Issued by CEMO Center - Paris
ad a b
ad ad ad

Moroccan man accused of sheltering Daesh Terrorists, sentenced to four years in prison

Saturday 30/March/2019 - 02:08 PM
The Reference
Ahmed Lamlom
طباعة

A Frenchman who rented his flat to the ringleader of the 2015 Paris attacks during a massive police manhunt was sentenced to four years in prison Friday for "hiding terrorists".

Jawad Bendaoud was convicted on appeal of hiding Islamic State group jihadist Abdelhamid Abaaoud and his accomplice Chakib Akrouh, who holed up after the November 13 attacks in Bendaoud's apartment in the northern Paris suburb of Saint-Denis.

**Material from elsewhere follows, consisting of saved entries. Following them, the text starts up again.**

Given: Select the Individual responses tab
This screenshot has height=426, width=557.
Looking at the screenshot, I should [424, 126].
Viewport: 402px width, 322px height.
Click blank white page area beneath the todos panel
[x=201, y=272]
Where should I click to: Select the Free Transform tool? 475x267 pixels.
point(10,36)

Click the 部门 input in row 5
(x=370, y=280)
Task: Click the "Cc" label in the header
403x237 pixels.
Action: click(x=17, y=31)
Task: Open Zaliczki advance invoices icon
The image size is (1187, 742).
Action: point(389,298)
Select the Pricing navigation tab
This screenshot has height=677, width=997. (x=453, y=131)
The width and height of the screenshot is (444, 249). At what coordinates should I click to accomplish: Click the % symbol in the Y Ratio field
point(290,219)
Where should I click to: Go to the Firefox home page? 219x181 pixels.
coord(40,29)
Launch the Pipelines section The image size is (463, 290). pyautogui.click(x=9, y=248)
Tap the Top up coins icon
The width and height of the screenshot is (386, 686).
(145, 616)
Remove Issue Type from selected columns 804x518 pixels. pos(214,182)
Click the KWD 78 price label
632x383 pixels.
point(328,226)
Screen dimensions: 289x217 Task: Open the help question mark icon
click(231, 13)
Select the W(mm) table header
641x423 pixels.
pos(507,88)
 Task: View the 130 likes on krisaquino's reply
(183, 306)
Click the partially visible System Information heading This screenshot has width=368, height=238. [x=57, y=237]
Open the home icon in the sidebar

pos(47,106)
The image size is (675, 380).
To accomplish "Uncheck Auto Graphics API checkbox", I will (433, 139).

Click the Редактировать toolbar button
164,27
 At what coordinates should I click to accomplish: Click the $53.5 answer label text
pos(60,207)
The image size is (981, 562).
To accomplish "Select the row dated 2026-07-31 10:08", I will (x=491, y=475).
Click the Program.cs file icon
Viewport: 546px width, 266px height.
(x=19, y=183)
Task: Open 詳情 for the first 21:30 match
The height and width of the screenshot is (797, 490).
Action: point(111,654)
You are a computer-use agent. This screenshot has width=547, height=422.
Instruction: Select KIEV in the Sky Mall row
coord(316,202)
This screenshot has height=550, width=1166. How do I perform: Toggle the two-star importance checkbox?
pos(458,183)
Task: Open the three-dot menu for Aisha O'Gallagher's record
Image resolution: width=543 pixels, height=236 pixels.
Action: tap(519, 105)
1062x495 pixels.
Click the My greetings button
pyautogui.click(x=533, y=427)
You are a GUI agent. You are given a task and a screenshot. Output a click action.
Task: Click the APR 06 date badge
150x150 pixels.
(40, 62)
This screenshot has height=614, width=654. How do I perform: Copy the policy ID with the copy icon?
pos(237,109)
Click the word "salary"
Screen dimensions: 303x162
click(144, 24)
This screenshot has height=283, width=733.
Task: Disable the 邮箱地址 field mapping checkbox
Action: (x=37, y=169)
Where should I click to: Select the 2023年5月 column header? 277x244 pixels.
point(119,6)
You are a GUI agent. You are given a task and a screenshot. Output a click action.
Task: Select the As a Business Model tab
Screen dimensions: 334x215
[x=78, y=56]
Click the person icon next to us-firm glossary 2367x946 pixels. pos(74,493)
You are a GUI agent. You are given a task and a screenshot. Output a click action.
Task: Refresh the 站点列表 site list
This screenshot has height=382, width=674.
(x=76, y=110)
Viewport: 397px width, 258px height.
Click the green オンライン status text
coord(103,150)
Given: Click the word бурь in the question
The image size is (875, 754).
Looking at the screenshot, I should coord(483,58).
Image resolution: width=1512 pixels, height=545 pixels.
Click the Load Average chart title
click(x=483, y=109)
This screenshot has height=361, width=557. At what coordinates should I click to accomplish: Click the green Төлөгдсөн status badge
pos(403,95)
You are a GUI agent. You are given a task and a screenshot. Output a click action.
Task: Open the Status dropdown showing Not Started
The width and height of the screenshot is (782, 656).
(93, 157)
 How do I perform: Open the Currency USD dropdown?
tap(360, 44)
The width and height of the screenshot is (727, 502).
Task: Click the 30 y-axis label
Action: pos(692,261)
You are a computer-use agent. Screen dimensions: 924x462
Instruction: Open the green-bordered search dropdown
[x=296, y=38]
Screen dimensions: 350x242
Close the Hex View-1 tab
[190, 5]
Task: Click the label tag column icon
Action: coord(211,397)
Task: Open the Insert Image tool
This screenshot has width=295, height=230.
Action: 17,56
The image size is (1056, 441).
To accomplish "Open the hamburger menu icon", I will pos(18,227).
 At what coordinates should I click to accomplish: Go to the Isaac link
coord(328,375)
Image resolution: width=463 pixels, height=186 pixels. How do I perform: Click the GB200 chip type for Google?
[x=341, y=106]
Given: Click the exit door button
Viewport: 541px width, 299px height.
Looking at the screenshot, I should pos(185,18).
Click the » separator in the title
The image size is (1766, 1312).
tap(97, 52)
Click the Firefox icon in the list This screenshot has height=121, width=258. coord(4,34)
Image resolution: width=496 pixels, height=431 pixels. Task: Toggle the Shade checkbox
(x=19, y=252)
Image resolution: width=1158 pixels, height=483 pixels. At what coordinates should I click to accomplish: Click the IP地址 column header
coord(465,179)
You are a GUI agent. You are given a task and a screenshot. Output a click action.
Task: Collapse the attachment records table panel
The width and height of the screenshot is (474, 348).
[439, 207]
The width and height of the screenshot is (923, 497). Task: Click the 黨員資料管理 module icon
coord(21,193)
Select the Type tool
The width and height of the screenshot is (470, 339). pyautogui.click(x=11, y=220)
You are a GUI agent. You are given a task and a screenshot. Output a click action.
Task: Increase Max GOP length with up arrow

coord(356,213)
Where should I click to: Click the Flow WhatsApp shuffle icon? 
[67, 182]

He remained calm when the ruling was read out, just shaking his head slightly.

Bendaoud was the first person to be tried in France over the synchronised shooting and suicide attacks on the Bataclan concert hall, national stadium and several cafes in which a total of 130 people were killed.

Five days after the attacks, police tracked Abaaoud down to Bendaoud’s flat and launched a dramatic raid, in which Abaaoud, Akrouh and a female cousin of Abaaoud’s were killed.

Bendaoud, a 31-year-old drug dealer, became a national laughing stock after declaring in an infamous TV interview that he had detected nothing suspicious about his lodgers.

At his first trial, the court found insufficient evidence that he knew the men were part of the November attacks cell.

Bendaoud presented himself as a cocaine-snorting womaniser who was in the habit of renting out his flat to gangsters without asking questions.

General Counsel Naïma Rudloff had demanded a sentence of five years in prison for this repeat offender. “Jihadism has provided morality to urban delinquency and delinquants have provided opportunities for jihadists,” she said in her closing remarks.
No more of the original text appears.